Kendati demikian, model kepercayaan pada nenek moyang atau nan disebut dengan paham animisme dan dinamisme tak serta merta hilang. Ada semacam sikretisasi antara ajaran-ajaran Hindu-Budha dengan kepercayaan animisme dan dinamisme .

Sebenarnya, selain nan telah disebutkan diatas, masih banyak lagi hasil atau produk pengaruh budaya Hindu-Budha dengan Indonesia. Bidang pendidikan, ilmu pengetahuan dan teknologi, bahasa, filsafat dan lain-lain.

Keberhasilan melakukan akulturasi budaya antara budaya orisinil Indonesia dengan budaya Hindu-Budha tersebut sekali lagi terjadi sebab masing-masing memandang persamaan pada disparitas nan ada. Persamaan sebagai manusia nan memerlukan kerukunan dalam kehidupan sehari-hari, persamaan dalam hal diperlukannya spiritualisme dengan masing-masing cara, persamaan manusia sebagai makhluk sosial dan lain sebagainya. Pada intinya kalau memang buat tujuan spiritualisme itu dengan menyembah Tuhan, maka kepentingan inilah nan didahulukan dan bukan dengan mengedepankan bagaimana cara menyembah Tuhan.

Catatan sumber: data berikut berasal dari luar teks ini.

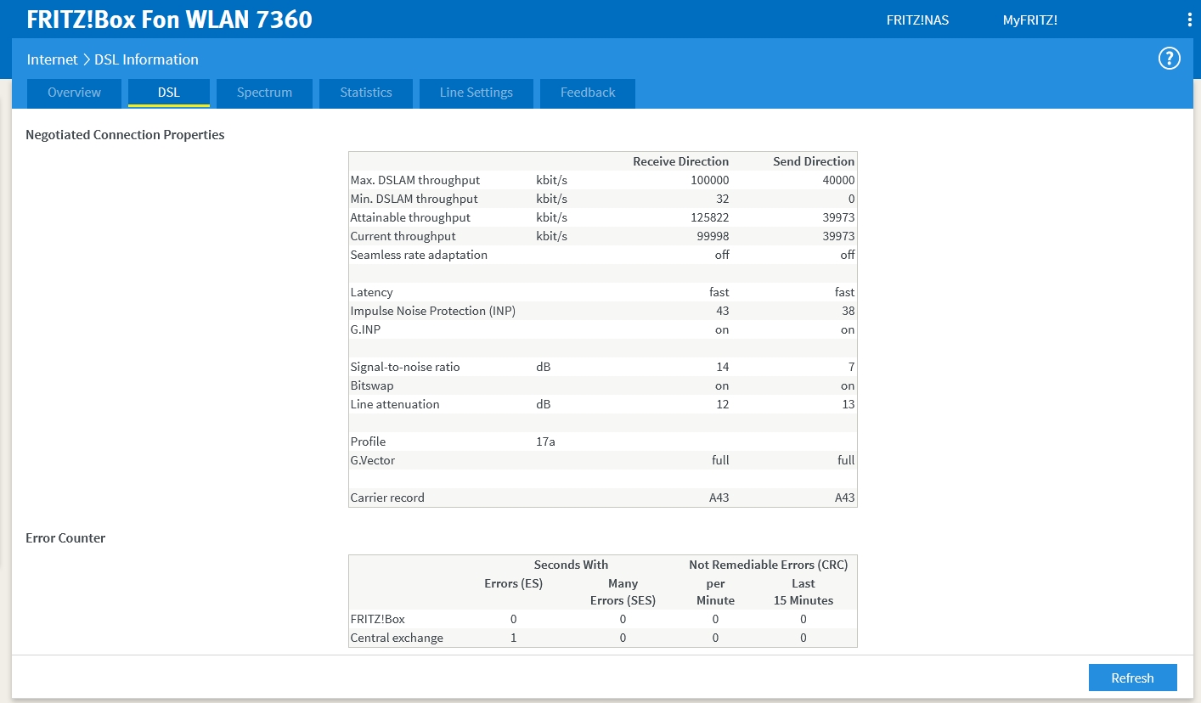Open the three-dot menu in header
Viewport: 1201px width, 703px height.
coord(1190,20)
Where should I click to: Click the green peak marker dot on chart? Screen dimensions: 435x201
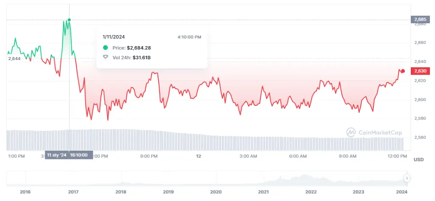click(x=69, y=20)
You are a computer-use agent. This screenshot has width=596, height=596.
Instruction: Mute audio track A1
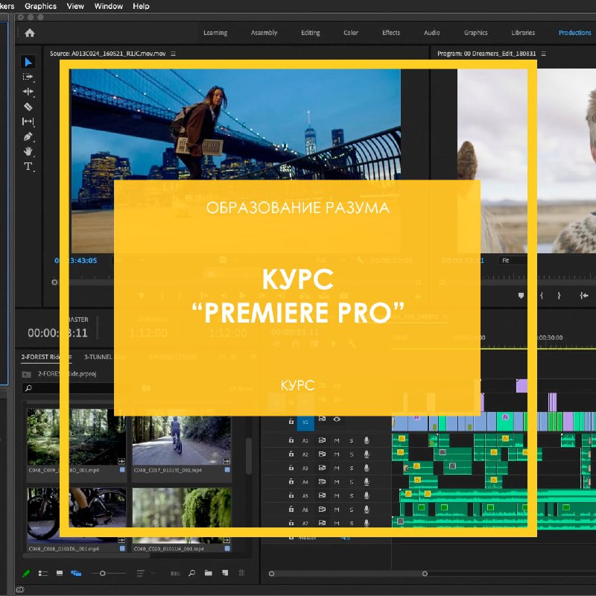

Kesemua hasil akulturasi itu sampai saat ini disadari atau tidak, telah menyatu dalam kehidupan masyarakat Indonesia. Dan hal demikian tentunya menjadi kebanggaan bagi Indonesia sebab proses-proses akulturasi nan telah dilalui membuat Indonesia kaya dan berlimpah budaya.

Nah, tantangan masa depan bangsa ini ialah mempertahankan kelimpahan budaya nan sudah ada. Memang, proses akulturasi budaya ditengah situasi globalisasi saat ini akan terus terjadi. Karenanya, proses penguatan budaya harus terus dilakukan.

Kekayaan budaya nan dimiliki saat ini perlu digali, dimaknai dan dikupas pesan-pesan positifnya agar tetap relevan dengan perubahan zaman, disamping sebagai benteng penjaga terhadap masuknya budaya destruktif dari berbagai budaya asing nan ada dipersada dunia.